I looked at his wikipedia page. You would think that wikipedia would say he's the smartest man in the world because of all these important insights he's made in some or various fields of study but there's nothing like that. Langan claims that he can prove the existence of God, the soul and an afterlife, using mathematics but fails to explain why he doesn't just do that then. Such an equation would be very popular. In fact, the article spends way more time explaining why Langan dropped out of college and worked a long series of manual labor jobs for the next 30 years. I assume Langan is the one writing page because I doubt many objective biographers would think we need to know that his mom forgot to send the requisite financial info for his scholarship.
Langan's support of conspiracy theories, including the 9/11 Truther movement (Langan has claimed that the George W. Bush administration staged the 9/11 attacks in order to distract the public from learning about the CTMU) and the white genocide conspiracy theory, as well as his opposition to interracial relationships, have contributed to his gaining a following among members of the alt-right and others on the far right. Journalists have described certain of Langan's Internet posts as containing "thinly veiled" antisemitism and making antisemitic "dog whistles".
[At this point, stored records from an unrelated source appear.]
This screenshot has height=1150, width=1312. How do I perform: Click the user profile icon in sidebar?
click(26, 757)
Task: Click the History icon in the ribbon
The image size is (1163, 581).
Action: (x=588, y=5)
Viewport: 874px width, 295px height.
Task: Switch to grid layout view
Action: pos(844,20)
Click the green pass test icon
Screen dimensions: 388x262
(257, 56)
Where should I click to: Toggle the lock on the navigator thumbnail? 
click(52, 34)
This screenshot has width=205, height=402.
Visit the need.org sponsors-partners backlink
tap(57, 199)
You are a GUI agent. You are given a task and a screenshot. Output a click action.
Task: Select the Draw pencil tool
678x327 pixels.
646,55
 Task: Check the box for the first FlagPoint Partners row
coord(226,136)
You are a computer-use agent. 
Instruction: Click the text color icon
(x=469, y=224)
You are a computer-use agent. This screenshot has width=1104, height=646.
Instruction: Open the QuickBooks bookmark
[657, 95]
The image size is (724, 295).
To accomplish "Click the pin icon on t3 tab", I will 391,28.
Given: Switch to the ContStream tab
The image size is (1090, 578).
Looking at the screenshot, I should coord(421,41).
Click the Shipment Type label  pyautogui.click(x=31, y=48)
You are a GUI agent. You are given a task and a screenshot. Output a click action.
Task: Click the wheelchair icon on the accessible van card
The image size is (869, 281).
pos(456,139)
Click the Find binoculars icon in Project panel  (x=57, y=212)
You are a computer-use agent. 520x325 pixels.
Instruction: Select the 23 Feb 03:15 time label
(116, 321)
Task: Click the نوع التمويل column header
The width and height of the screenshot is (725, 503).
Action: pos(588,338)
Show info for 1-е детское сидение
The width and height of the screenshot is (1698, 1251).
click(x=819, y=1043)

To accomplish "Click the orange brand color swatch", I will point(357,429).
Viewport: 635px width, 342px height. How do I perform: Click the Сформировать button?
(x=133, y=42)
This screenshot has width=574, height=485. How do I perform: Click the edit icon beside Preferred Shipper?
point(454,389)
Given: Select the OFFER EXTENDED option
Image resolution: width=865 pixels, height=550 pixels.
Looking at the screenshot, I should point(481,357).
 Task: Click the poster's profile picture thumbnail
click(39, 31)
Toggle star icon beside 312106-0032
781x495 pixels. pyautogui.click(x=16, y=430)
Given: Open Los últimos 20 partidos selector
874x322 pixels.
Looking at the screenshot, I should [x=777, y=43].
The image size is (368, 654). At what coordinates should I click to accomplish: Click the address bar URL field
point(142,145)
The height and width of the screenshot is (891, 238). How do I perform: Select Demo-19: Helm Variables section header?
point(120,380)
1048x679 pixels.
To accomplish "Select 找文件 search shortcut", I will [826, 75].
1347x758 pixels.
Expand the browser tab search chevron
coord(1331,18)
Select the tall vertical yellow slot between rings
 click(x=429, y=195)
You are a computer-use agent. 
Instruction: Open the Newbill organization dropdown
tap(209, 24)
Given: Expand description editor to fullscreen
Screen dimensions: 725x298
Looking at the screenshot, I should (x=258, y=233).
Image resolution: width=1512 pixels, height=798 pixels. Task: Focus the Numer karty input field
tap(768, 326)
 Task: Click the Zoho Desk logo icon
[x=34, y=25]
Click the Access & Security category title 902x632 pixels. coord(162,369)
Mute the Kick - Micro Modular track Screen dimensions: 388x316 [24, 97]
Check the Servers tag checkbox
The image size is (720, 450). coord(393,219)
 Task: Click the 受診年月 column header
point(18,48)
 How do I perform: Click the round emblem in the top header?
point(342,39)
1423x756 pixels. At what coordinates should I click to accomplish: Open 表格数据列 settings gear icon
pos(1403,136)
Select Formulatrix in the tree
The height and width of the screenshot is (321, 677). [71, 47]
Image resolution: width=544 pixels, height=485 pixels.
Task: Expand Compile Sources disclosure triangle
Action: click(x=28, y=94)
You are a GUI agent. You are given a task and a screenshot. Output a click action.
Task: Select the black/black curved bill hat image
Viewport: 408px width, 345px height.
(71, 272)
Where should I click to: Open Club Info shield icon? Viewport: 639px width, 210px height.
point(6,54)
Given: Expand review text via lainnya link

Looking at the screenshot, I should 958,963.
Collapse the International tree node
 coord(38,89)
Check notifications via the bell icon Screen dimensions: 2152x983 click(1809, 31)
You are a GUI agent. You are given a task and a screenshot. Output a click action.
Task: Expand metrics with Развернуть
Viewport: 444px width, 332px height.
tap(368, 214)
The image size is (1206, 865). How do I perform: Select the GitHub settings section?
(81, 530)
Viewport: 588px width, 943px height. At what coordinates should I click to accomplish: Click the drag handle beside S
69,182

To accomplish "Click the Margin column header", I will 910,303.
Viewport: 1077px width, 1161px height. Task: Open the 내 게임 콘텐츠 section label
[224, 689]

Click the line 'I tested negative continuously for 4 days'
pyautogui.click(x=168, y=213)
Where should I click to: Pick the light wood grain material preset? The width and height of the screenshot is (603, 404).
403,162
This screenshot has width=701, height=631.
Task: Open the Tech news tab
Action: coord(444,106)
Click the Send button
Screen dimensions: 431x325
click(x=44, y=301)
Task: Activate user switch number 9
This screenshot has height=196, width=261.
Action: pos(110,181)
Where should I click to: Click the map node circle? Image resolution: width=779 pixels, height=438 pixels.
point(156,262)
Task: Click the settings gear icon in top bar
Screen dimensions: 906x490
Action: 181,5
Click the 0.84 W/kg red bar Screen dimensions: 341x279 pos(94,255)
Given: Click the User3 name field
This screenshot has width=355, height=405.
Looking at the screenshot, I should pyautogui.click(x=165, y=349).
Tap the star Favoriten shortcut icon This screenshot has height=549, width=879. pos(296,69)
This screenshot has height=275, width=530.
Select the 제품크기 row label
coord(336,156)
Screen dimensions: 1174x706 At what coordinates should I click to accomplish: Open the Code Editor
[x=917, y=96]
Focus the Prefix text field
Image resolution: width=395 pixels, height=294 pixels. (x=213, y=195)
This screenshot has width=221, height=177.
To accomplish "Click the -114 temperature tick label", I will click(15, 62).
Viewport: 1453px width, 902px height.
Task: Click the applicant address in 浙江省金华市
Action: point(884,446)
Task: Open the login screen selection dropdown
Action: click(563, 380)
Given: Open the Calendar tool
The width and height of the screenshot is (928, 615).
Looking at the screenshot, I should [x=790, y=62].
(Recent tweets suggest that any prior veils are certainly put aside now).
So, Langan claims that he can prove that God exists with math and that Bush brought down the twin towers to prevent Langan from proving God with math but twenty years later Langan's incredibly world-shaking equation still goes unpublished. He appears on game shows and gives plenty of interviews but his claims of genius don't seem to have been applied self-promotion. Gee, I wonder why.
Maybe he's only the smartest man in the world in the Trumpiest sense of that expression.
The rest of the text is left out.